(Supplied records):
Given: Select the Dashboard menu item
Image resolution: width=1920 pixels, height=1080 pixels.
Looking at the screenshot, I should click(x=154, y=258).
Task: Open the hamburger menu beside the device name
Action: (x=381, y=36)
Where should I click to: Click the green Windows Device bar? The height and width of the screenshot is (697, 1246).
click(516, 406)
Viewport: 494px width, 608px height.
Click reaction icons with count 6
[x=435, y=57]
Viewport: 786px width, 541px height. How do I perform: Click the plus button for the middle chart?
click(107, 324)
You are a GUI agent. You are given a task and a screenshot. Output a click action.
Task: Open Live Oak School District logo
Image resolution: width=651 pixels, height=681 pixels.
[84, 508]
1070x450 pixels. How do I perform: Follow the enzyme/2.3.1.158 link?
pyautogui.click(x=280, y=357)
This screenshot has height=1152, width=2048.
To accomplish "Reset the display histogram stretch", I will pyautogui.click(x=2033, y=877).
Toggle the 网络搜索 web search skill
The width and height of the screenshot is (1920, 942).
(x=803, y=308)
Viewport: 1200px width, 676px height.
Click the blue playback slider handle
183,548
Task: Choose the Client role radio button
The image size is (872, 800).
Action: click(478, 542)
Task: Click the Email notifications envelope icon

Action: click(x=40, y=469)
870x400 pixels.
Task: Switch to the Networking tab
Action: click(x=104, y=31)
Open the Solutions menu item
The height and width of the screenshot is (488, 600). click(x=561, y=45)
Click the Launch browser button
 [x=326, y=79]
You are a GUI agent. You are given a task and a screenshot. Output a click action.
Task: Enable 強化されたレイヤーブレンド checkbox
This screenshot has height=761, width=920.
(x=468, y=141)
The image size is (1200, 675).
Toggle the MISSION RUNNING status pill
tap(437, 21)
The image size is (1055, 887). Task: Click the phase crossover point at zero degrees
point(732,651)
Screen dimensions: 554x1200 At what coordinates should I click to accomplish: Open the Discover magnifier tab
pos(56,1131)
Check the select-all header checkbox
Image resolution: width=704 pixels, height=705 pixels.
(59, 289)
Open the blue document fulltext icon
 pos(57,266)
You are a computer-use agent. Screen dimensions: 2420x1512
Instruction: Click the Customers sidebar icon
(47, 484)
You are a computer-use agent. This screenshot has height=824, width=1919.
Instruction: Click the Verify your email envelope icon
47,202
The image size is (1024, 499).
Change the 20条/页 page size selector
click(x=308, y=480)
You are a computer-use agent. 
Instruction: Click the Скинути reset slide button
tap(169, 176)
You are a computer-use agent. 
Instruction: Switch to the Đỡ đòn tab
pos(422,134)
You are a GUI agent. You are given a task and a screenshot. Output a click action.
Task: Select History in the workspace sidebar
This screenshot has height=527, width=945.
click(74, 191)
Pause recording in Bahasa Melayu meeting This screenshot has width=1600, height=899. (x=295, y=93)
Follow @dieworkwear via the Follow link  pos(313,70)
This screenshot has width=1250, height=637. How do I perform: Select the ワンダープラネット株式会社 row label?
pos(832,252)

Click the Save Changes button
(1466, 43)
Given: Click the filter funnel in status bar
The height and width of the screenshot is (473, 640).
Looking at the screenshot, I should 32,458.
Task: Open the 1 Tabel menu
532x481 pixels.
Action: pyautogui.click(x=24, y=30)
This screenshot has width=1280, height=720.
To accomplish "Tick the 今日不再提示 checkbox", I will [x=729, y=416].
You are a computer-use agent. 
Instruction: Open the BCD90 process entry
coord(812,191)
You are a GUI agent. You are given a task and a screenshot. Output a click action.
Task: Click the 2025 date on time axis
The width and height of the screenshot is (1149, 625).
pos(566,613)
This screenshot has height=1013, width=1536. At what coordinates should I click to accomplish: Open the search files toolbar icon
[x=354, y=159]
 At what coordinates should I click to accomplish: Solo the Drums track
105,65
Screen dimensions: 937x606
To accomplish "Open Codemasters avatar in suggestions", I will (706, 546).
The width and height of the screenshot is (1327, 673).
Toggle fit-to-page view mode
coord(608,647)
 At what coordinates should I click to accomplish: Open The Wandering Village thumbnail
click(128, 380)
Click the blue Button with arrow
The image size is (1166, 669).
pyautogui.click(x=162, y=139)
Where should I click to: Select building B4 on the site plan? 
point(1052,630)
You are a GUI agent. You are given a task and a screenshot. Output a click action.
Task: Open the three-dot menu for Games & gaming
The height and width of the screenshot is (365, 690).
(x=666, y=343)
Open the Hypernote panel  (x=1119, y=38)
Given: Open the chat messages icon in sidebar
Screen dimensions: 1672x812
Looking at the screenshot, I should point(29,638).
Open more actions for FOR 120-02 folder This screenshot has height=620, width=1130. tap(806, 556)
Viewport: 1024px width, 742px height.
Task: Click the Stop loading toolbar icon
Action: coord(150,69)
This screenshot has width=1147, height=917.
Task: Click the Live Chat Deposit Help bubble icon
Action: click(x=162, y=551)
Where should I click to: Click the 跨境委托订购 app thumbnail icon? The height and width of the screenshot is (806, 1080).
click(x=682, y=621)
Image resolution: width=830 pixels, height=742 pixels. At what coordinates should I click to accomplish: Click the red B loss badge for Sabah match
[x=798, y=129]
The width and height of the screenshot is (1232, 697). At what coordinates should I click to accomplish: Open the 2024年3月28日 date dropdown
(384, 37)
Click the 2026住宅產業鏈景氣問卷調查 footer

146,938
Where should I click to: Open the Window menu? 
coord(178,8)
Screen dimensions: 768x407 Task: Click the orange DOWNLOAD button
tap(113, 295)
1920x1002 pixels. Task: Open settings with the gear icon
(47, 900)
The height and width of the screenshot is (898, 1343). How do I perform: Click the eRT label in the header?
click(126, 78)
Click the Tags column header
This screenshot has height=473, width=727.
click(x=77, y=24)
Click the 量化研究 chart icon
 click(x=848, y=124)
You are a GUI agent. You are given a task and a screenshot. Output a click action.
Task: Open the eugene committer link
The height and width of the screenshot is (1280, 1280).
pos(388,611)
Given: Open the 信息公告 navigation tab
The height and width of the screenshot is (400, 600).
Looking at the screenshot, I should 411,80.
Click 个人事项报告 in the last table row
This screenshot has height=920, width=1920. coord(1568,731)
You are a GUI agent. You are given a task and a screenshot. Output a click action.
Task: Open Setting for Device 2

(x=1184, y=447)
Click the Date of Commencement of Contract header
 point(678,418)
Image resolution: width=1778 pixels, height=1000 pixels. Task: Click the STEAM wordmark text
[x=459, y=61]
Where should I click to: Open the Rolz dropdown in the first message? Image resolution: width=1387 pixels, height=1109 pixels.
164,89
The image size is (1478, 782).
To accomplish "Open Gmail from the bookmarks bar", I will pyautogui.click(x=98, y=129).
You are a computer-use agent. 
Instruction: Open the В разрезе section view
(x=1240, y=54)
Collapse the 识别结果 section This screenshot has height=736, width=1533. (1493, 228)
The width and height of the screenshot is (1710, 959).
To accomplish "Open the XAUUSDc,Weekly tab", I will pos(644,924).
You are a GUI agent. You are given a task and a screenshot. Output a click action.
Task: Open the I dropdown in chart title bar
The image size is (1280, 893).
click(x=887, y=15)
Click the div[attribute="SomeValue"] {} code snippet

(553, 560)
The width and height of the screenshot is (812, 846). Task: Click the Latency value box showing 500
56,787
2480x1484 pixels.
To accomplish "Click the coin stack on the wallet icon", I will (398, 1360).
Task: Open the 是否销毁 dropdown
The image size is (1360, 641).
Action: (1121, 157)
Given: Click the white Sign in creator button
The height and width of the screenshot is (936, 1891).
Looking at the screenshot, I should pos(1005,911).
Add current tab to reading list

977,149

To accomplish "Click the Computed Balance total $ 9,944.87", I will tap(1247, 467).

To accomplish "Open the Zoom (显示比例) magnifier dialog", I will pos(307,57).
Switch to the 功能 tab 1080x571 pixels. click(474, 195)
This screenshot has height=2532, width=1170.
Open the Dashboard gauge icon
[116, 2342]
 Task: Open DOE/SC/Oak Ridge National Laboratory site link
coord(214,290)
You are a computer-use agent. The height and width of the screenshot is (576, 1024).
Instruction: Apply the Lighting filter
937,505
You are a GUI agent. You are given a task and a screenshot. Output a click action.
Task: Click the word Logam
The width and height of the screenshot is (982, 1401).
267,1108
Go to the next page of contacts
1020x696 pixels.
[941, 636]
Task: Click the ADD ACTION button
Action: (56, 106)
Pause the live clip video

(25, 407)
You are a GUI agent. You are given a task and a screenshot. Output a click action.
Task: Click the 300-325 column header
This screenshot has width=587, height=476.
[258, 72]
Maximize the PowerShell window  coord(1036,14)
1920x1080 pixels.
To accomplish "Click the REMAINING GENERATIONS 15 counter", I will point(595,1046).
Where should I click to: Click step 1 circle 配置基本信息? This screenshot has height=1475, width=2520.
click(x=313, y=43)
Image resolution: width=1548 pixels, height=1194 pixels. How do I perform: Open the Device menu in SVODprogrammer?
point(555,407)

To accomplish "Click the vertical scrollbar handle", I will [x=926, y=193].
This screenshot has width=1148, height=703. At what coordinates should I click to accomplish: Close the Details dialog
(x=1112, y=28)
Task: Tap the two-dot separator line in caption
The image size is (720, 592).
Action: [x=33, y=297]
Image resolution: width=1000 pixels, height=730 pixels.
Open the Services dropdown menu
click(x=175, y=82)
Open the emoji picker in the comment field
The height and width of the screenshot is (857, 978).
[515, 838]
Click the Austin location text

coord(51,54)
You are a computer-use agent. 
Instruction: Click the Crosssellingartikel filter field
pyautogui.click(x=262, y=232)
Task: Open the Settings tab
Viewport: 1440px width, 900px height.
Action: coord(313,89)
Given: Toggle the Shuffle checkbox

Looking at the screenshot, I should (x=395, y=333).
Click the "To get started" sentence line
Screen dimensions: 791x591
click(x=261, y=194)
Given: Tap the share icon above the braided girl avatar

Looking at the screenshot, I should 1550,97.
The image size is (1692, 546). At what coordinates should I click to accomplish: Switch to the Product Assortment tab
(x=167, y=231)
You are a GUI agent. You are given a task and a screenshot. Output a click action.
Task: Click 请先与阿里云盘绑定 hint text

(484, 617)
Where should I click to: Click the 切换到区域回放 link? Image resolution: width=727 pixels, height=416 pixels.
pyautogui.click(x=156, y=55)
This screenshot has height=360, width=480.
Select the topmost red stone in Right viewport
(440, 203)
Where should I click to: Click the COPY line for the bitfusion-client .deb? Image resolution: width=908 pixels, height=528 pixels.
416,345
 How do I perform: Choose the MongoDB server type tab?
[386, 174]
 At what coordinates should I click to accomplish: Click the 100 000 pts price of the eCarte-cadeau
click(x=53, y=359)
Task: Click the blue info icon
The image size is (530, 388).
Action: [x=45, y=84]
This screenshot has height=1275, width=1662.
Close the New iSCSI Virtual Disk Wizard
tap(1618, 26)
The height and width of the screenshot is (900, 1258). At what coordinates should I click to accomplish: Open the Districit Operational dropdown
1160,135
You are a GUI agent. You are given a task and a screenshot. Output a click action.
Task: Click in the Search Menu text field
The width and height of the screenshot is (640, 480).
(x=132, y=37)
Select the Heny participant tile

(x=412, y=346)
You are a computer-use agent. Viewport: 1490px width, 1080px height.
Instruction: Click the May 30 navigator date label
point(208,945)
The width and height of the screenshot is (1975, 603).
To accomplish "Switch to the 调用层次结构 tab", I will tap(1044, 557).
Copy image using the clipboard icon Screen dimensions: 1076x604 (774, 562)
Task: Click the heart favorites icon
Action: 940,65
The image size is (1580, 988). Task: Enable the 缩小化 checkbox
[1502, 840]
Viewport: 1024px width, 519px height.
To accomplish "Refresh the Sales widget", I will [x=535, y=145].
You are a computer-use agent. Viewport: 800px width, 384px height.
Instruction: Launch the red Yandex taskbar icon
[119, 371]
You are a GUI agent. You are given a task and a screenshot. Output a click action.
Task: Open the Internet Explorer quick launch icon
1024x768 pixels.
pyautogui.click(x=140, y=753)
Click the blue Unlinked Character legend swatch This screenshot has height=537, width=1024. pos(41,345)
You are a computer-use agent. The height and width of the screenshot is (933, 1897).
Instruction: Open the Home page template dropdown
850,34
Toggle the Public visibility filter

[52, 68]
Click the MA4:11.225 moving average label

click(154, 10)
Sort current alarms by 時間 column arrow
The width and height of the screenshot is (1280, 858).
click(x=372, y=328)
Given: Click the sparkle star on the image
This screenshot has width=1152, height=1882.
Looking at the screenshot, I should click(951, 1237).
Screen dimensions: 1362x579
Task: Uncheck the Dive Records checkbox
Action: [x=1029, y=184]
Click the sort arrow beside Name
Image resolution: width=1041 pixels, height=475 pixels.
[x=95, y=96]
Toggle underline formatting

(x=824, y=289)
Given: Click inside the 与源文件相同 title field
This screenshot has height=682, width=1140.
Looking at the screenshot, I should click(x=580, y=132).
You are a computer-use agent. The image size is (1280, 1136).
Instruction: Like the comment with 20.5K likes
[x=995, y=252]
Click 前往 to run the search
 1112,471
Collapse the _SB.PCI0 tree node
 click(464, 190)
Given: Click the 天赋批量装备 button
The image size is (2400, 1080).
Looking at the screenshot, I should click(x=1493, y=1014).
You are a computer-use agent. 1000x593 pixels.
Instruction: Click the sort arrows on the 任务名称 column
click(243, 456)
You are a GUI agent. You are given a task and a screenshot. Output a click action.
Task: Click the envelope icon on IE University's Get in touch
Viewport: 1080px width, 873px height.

(Requirement):
Please transcribe only the lines in the records above running from the line that has "At what coordinates should I click to accomplish: Click the 100" through the line that has "Viewport: 1024px width, 519px height.", both included, exactly as they appear.

(Answer for this exercise):
 At what coordinates should I click to accomplish: Click the 100 000 pts price of the eCarte-cadeau
click(x=53, y=359)
Task: Click the blue info icon
The image size is (530, 388).
Action: [x=45, y=84]
This screenshot has height=1275, width=1662.
Close the New iSCSI Virtual Disk Wizard
tap(1618, 26)
The height and width of the screenshot is (900, 1258). At what coordinates should I click to accomplish: Open the Districit Operational dropdown
1160,135
You are a GUI agent. You are given a task and a screenshot. Output a click action.
Task: Click in the Search Menu text field
The width and height of the screenshot is (640, 480).
(x=132, y=37)
Select the Heny participant tile

(x=412, y=346)
You are a computer-use agent. Viewport: 1490px width, 1080px height.
Instruction: Click the May 30 navigator date label
point(208,945)
The width and height of the screenshot is (1975, 603).
To accomplish "Switch to the 调用层次结构 tab", I will tap(1044, 557).
Copy image using the clipboard icon Screen dimensions: 1076x604 (774, 562)
Task: Click the heart favorites icon
Action: 940,65
The image size is (1580, 988). Task: Enable the 缩小化 checkbox
[1502, 840]
Viewport: 1024px width, 519px height.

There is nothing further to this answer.